Segment Start: DATA FOR THIS TASK

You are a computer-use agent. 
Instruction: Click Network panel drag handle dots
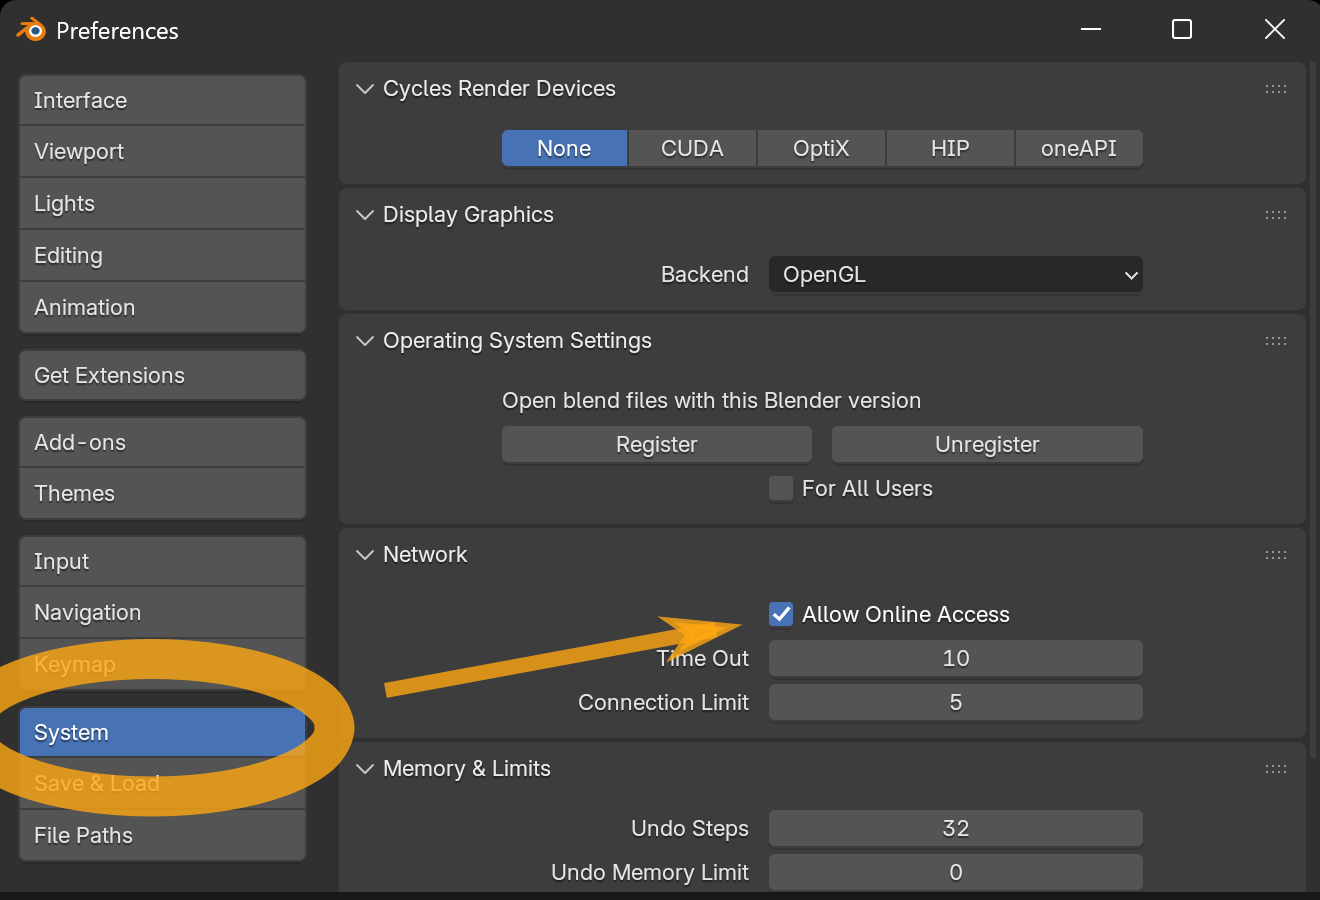[1275, 555]
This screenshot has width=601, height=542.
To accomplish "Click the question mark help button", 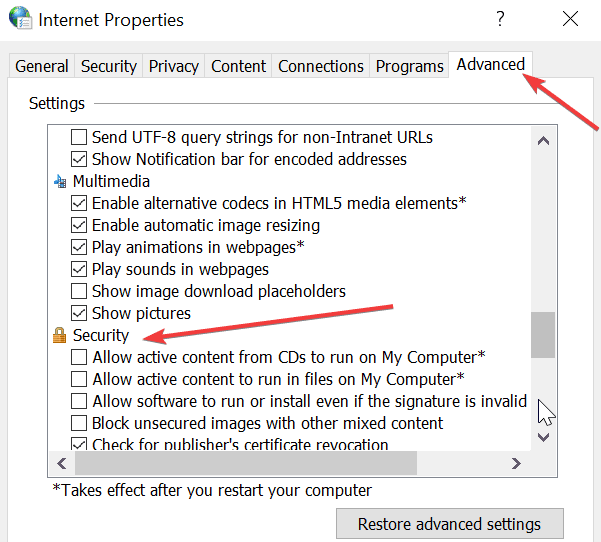I will point(500,18).
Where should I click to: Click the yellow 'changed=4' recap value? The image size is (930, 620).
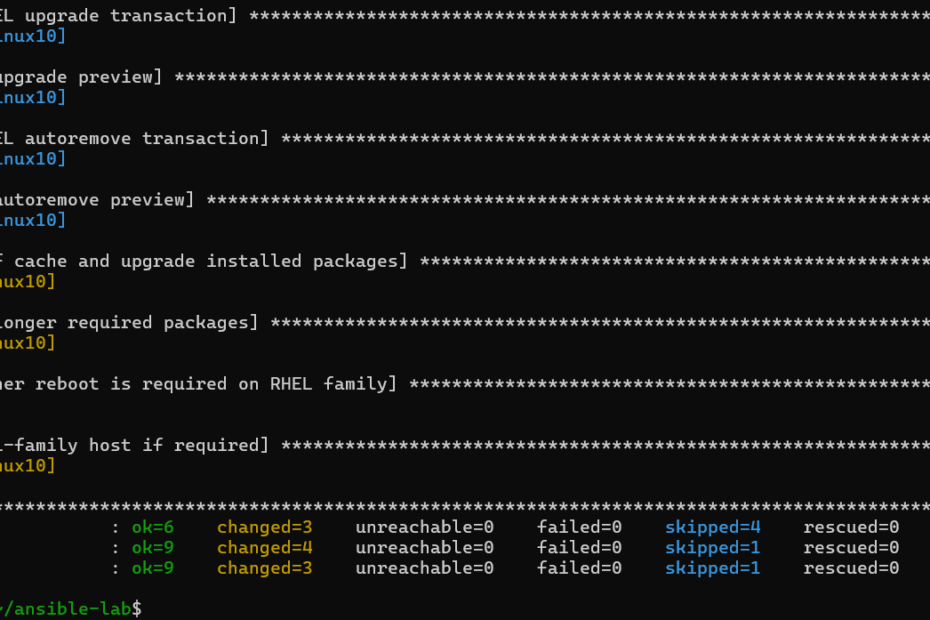coord(264,548)
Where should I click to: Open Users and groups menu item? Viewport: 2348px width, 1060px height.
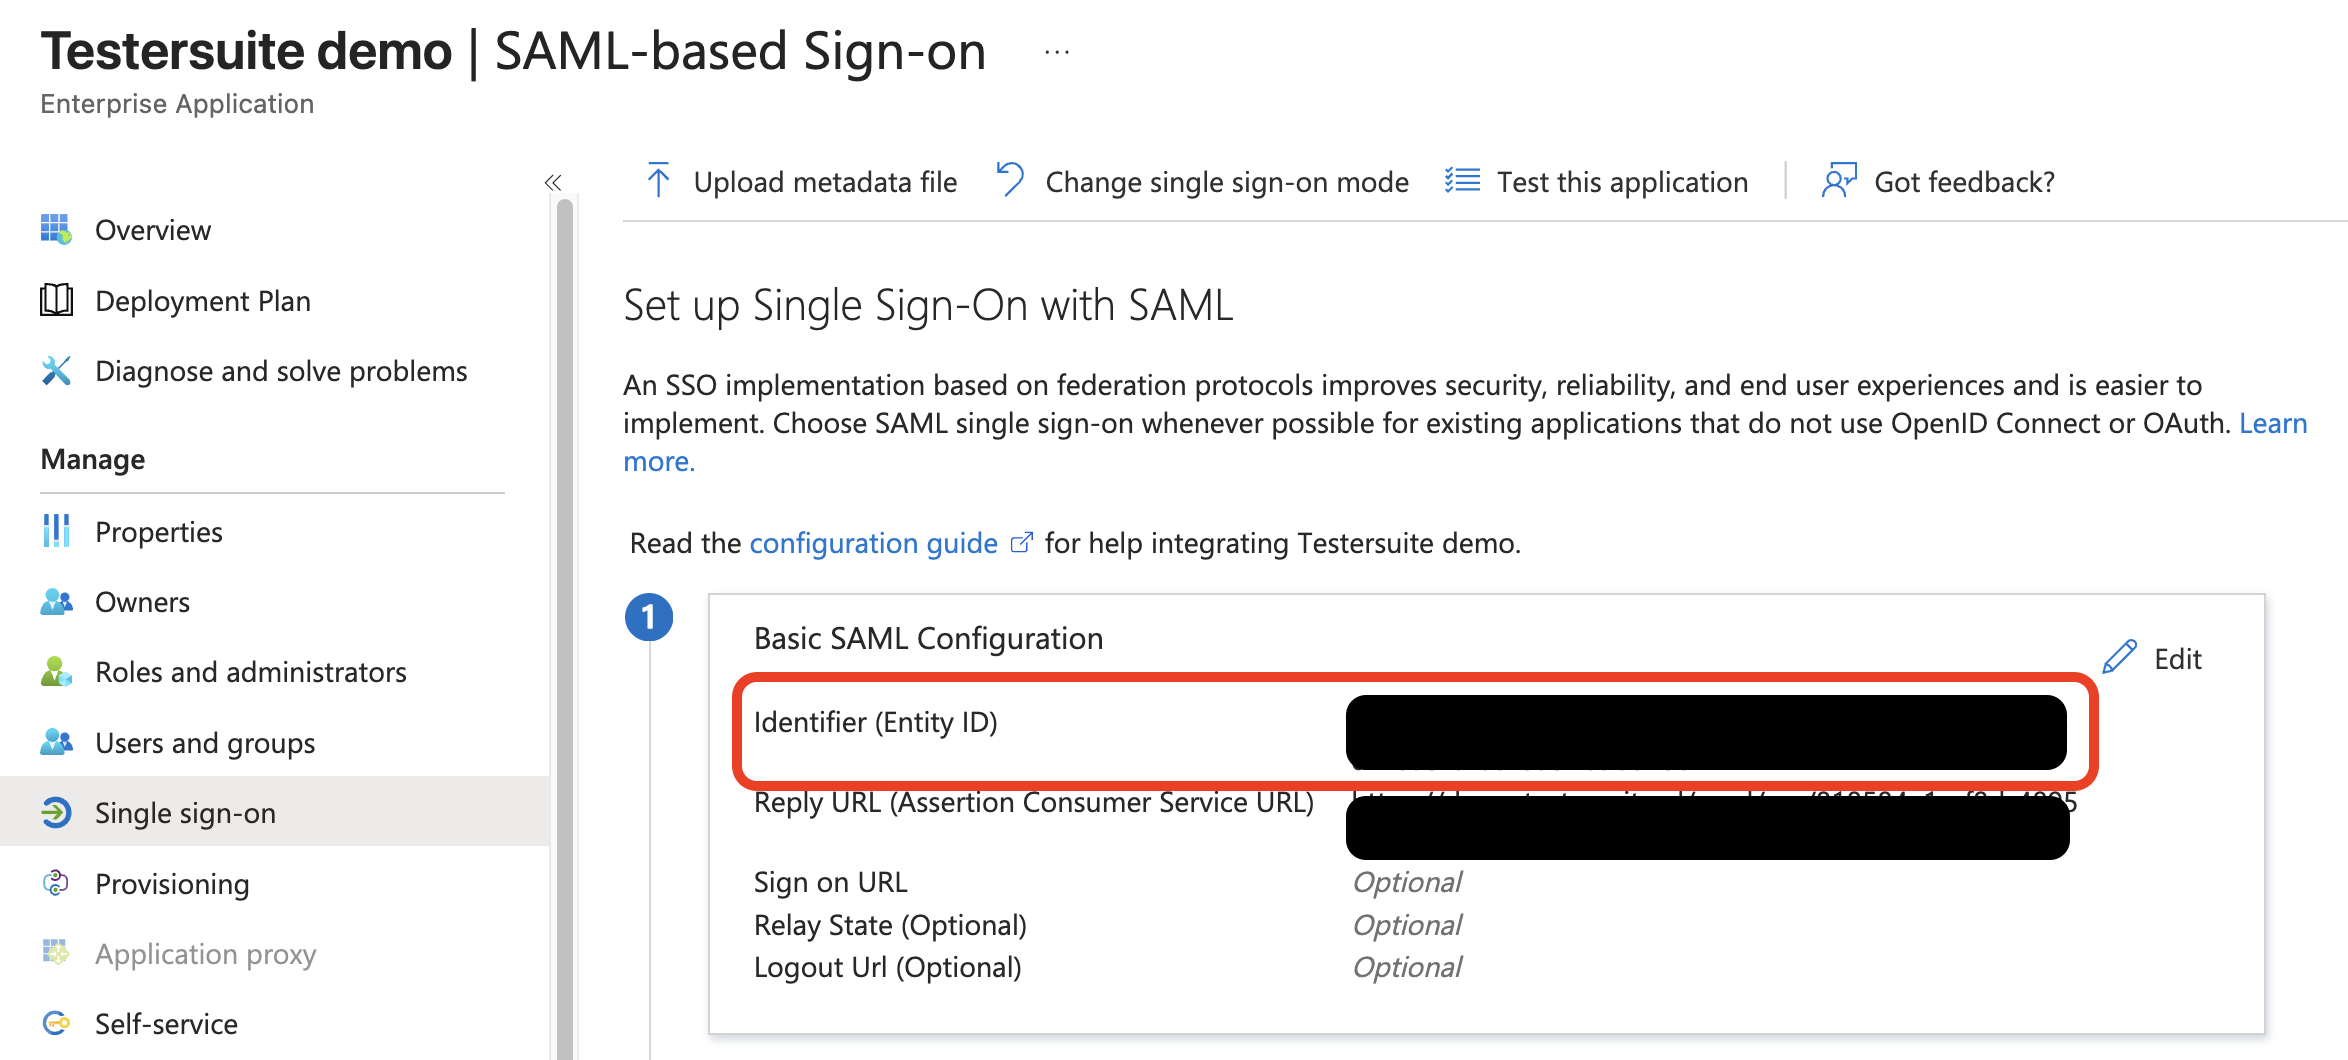[x=204, y=743]
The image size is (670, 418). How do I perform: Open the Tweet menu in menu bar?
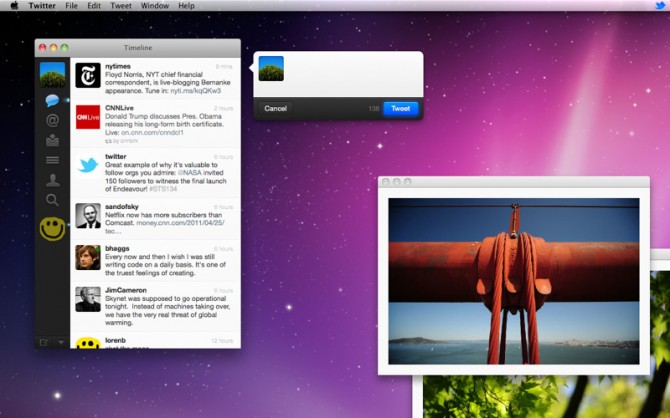click(x=120, y=6)
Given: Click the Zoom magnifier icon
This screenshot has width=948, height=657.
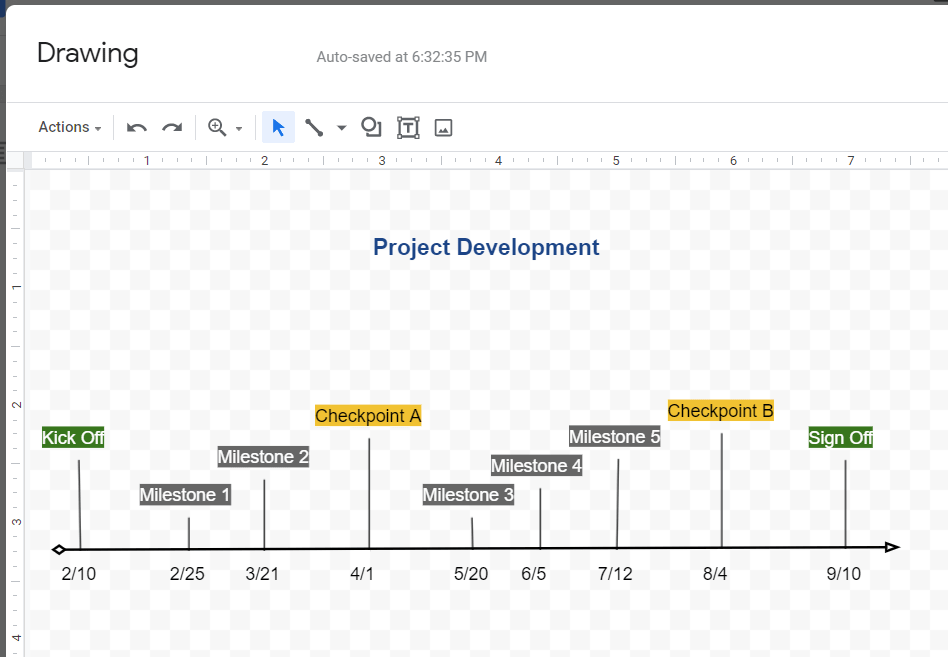Looking at the screenshot, I should pyautogui.click(x=216, y=127).
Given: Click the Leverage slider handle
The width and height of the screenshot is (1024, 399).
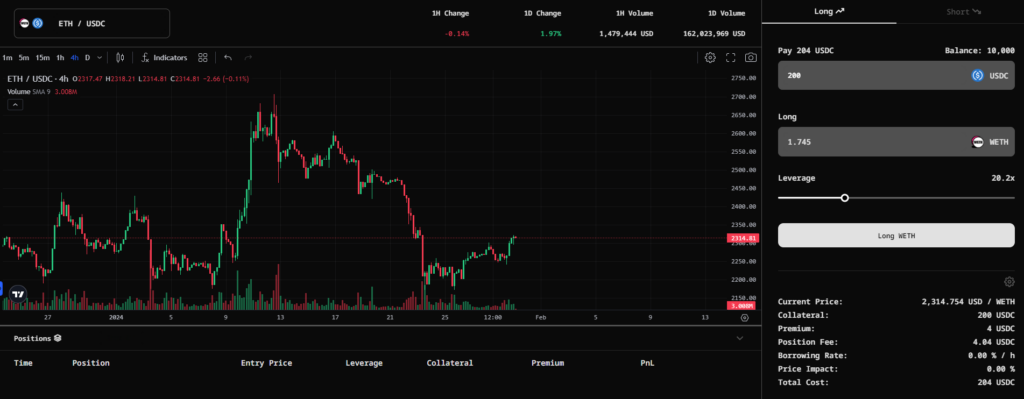Looking at the screenshot, I should (x=844, y=197).
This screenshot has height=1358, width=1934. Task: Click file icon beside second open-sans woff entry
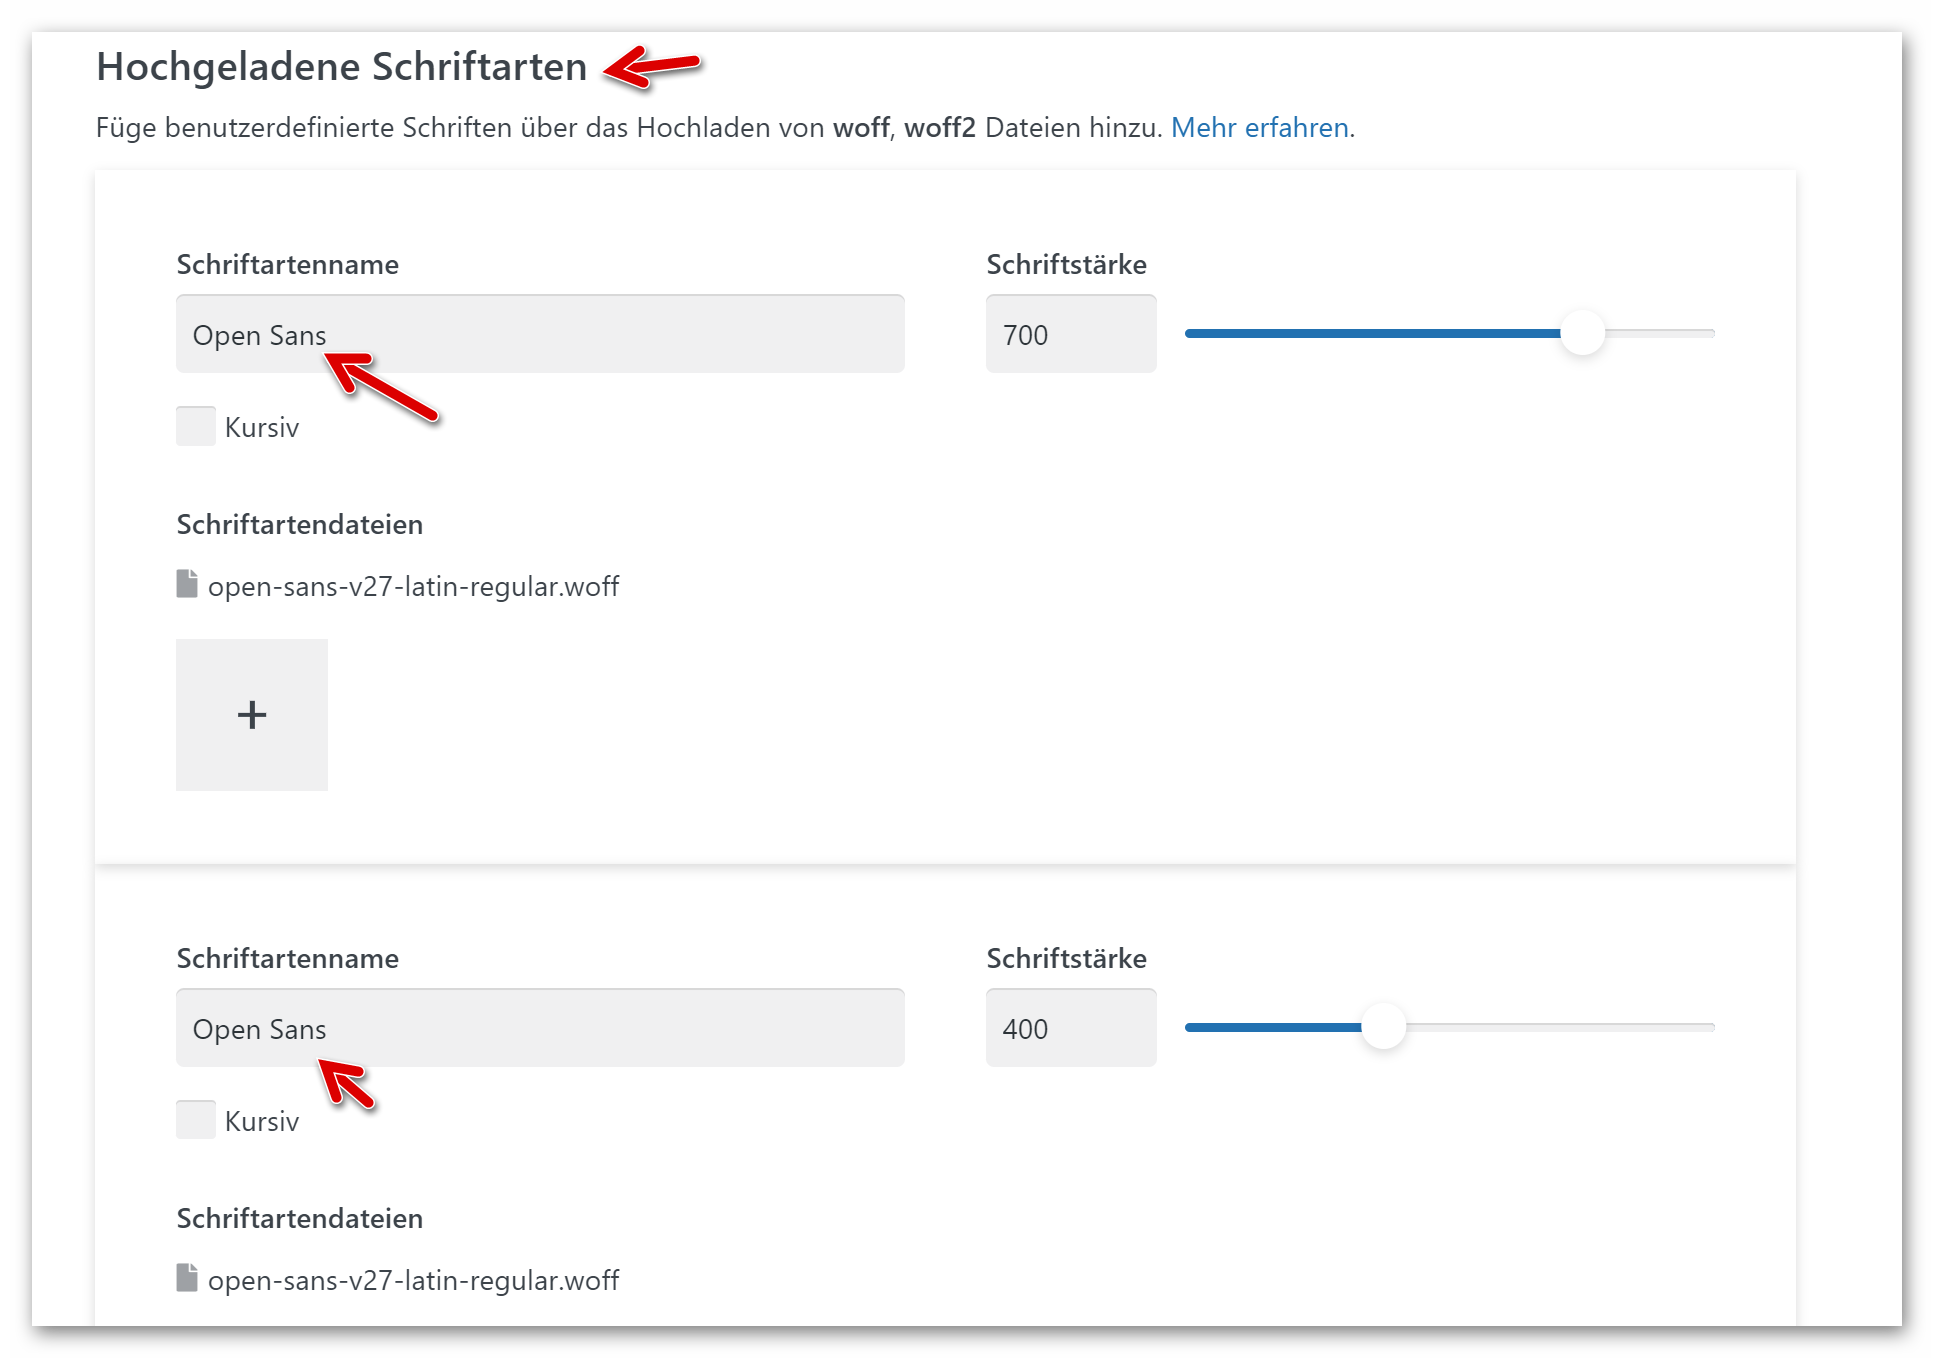coord(187,1278)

Segment End: DATA FOR THIS TASK

## [REQUIREMENT]
Output the line containing "Given: Click the Leverage slider handle" and each line after it, through the end of the material, exactly as given. No pictures belong in the output.

## [RESPONSE BOX]
Given: Click the Leverage slider handle
The width and height of the screenshot is (1024, 399).
Looking at the screenshot, I should (x=844, y=197).
This screenshot has height=1358, width=1934. Task: Click file icon beside second open-sans woff entry
coord(187,1278)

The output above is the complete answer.